What you need to do: Can you render every line of the records from the one containing "Click help icon beside Email address field" down to the end as a numbered list, omitting blank lines?

** START **

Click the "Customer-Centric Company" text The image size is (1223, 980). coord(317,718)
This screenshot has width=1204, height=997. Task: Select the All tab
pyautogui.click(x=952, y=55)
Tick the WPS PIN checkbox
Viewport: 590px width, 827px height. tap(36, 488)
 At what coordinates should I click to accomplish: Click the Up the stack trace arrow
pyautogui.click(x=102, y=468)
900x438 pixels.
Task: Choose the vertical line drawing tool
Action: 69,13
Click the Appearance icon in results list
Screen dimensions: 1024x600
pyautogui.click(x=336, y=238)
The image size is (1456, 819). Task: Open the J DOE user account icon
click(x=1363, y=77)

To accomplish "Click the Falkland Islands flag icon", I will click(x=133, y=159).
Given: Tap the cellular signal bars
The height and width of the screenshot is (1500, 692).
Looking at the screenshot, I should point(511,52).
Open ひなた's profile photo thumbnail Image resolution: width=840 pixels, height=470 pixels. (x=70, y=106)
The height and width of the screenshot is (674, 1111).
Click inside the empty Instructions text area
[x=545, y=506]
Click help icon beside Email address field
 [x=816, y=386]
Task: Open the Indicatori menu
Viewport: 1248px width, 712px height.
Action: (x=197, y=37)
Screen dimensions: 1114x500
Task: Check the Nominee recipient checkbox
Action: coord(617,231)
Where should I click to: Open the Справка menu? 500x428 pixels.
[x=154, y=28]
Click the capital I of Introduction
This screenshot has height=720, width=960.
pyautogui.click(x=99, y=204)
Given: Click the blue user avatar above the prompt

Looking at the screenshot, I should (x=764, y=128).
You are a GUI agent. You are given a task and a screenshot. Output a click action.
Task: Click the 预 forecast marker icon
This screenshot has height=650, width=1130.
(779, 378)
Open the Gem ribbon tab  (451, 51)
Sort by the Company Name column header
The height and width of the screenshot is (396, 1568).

** END **

Answer to this problem:
1. Click help icon beside Email address field
2.  [x=816, y=386]
3. Task: Open the Indicatori menu
4. Viewport: 1248px width, 712px height.
5. Action: (x=197, y=37)
6. Screen dimensions: 1114x500
7. Task: Check the Nominee recipient checkbox
8. Action: coord(617,231)
9. Where should I click to: Open the Справка menu? 500x428 pixels.
10. [x=154, y=28]
11. Click the capital I of Introduction
12. This screenshot has height=720, width=960.
13. pyautogui.click(x=99, y=204)
14. Given: Click the blue user avatar above the prompt
15. Looking at the screenshot, I should (x=764, y=128).
16. You are a GUI agent. You are given a task and a screenshot. Output a click action.
17. Task: Click the 预 forecast marker icon
18. This screenshot has height=650, width=1130.
19. (779, 378)
20. Open the Gem ribbon tab  (451, 51)
21. Sort by the Company Name column header
22. The height and width of the screenshot is (396, 1568).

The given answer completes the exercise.